» **Exercise goal**:
Quote the records below word for word, please, from the very first line through the one that contains "You are a computer-use agent. The width", and nothing beyond it.

Stored items:
************

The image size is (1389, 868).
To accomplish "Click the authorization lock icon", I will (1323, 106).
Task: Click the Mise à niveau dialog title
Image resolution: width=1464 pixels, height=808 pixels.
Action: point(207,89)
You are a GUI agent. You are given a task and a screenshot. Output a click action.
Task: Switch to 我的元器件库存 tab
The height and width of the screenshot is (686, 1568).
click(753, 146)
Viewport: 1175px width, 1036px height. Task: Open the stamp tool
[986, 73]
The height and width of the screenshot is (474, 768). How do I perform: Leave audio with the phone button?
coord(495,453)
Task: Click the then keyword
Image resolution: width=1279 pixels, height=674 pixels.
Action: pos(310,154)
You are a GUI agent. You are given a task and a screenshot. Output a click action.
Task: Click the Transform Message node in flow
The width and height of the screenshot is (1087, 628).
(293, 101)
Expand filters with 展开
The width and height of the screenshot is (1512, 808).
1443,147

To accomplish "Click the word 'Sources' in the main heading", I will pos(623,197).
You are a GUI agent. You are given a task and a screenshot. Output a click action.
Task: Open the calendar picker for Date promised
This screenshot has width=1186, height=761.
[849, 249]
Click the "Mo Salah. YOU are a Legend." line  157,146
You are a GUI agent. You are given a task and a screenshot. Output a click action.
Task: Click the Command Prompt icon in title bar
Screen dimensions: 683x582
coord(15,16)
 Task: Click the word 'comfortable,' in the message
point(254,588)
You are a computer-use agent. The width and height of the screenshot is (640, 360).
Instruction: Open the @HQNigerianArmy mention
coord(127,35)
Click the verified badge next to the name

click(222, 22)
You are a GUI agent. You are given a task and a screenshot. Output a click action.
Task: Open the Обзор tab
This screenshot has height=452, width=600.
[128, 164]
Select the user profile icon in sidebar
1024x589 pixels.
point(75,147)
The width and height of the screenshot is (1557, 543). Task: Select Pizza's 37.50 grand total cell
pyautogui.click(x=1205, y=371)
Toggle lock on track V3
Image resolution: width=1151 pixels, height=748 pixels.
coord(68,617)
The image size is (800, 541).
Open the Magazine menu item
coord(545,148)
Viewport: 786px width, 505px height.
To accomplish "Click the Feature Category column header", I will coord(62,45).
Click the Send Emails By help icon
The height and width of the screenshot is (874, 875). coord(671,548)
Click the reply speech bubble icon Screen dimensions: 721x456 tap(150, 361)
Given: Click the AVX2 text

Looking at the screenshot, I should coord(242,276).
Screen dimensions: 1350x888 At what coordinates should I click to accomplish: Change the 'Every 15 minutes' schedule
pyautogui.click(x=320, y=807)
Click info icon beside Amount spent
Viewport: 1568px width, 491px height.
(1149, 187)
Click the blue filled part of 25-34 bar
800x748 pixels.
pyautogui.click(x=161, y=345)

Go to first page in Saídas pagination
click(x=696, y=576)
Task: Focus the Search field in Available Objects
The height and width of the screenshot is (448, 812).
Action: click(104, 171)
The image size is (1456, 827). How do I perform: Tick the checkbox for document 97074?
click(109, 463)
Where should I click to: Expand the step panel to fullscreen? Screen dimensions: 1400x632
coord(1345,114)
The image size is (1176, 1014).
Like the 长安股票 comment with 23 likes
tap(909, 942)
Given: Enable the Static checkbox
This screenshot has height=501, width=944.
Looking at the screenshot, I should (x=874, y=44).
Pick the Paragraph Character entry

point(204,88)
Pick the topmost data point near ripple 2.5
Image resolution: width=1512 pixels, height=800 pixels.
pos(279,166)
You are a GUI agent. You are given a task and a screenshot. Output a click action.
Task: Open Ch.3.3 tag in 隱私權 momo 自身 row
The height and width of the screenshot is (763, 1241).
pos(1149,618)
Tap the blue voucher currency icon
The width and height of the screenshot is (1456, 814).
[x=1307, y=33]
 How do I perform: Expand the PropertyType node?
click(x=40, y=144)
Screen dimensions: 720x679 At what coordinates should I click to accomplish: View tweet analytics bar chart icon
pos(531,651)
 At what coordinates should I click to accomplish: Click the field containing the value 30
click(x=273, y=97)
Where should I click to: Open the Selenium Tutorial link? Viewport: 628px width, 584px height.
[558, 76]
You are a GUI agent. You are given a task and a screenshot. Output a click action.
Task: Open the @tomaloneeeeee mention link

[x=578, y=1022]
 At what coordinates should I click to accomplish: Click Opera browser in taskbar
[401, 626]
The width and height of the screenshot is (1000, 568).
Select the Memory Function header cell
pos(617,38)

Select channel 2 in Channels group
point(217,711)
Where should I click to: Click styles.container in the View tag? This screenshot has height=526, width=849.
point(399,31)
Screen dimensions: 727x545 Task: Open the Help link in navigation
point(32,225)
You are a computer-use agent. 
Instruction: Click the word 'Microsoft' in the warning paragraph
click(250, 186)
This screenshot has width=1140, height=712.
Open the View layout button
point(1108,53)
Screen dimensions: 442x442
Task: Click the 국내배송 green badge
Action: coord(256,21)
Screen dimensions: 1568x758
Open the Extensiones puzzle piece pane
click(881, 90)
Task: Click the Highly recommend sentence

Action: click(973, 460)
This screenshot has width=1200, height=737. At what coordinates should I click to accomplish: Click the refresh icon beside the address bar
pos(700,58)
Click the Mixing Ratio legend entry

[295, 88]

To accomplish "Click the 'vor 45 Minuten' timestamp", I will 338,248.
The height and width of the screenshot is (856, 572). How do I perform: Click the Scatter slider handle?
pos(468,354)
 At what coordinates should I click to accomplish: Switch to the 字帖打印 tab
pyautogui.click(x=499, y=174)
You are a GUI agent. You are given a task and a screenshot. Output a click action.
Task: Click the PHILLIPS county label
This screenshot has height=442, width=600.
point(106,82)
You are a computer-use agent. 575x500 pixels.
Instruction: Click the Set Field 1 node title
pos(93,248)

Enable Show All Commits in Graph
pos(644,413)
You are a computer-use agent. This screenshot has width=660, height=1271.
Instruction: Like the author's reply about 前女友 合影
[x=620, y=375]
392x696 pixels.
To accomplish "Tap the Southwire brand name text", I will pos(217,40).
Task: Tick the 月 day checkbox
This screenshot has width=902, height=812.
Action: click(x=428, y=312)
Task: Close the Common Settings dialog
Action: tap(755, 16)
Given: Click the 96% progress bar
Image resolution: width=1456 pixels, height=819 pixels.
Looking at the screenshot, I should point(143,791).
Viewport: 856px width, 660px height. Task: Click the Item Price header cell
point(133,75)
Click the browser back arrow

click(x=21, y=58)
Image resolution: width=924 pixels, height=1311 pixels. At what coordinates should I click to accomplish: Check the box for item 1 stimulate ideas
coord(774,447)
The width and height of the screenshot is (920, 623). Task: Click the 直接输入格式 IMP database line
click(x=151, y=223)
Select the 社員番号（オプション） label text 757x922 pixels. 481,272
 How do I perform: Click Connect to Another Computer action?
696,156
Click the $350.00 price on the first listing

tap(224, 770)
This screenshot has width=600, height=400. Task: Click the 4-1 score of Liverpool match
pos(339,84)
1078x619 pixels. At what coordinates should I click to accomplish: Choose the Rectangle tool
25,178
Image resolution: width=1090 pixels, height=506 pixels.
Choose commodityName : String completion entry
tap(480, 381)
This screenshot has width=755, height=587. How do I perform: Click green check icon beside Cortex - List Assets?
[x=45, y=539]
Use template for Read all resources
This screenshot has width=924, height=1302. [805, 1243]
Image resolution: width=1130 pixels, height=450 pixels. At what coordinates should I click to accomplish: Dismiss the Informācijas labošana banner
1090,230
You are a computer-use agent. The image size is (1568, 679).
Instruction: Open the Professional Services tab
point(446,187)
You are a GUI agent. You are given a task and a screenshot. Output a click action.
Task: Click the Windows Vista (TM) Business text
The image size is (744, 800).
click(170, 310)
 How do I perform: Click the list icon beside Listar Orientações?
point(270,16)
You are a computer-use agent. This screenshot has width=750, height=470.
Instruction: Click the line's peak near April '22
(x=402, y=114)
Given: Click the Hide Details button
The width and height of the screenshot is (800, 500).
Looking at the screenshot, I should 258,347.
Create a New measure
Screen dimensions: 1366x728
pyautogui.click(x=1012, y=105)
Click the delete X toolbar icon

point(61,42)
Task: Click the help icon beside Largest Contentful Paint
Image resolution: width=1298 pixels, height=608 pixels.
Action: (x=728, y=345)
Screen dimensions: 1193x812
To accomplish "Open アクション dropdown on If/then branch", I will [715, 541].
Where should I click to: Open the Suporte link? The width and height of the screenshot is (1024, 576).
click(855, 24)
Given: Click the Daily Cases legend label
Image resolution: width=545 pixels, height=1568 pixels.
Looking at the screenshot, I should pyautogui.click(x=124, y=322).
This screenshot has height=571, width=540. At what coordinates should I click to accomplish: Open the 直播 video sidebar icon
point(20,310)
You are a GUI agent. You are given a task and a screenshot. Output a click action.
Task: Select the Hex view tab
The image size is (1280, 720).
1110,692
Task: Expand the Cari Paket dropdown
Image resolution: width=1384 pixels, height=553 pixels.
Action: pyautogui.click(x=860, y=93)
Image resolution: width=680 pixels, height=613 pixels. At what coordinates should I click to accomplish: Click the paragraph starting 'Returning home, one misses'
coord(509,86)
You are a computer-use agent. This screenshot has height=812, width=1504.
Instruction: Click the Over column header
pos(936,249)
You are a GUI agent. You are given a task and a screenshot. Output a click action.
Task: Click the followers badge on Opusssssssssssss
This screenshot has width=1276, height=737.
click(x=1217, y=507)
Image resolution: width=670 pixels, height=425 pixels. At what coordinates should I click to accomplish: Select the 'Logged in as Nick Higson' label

************

» **Solution to this exercise**:
The image size is (1389, 868).
To accomplish "Click the authorization lock icon", I will (1323, 106).
Task: Click the Mise à niveau dialog title
Image resolution: width=1464 pixels, height=808 pixels.
Action: point(207,89)
You are a GUI agent. You are given a task and a screenshot. Output a click action.
Task: Switch to 我的元器件库存 tab
The height and width of the screenshot is (686, 1568).
click(753, 146)
Viewport: 1175px width, 1036px height. Task: Open the stamp tool
[986, 73]
The height and width of the screenshot is (474, 768). How do I perform: Leave audio with the phone button?
coord(495,453)
Task: Click the then keyword
Image resolution: width=1279 pixels, height=674 pixels.
Action: pos(310,154)
You are a GUI agent. You are given a task and a screenshot. Output a click action.
Task: Click the Transform Message node in flow
The width and height of the screenshot is (1087, 628).
(293, 101)
Expand filters with 展开
The width and height of the screenshot is (1512, 808).
1443,147

To accomplish "Click the word 'Sources' in the main heading", I will pos(623,197).
You are a GUI agent. You are given a task and a screenshot. Output a click action.
Task: Open the calendar picker for Date promised
This screenshot has width=1186, height=761.
[849, 249]
Click the "Mo Salah. YOU are a Legend." line  157,146
You are a GUI agent. You are given a task and a screenshot. Output a click action.
Task: Click the Command Prompt icon in title bar
Screen dimensions: 683x582
coord(15,16)
 Task: Click the word 'comfortable,' in the message
point(254,588)
You are a computer-use agent. The width and height of the screenshot is (640, 360).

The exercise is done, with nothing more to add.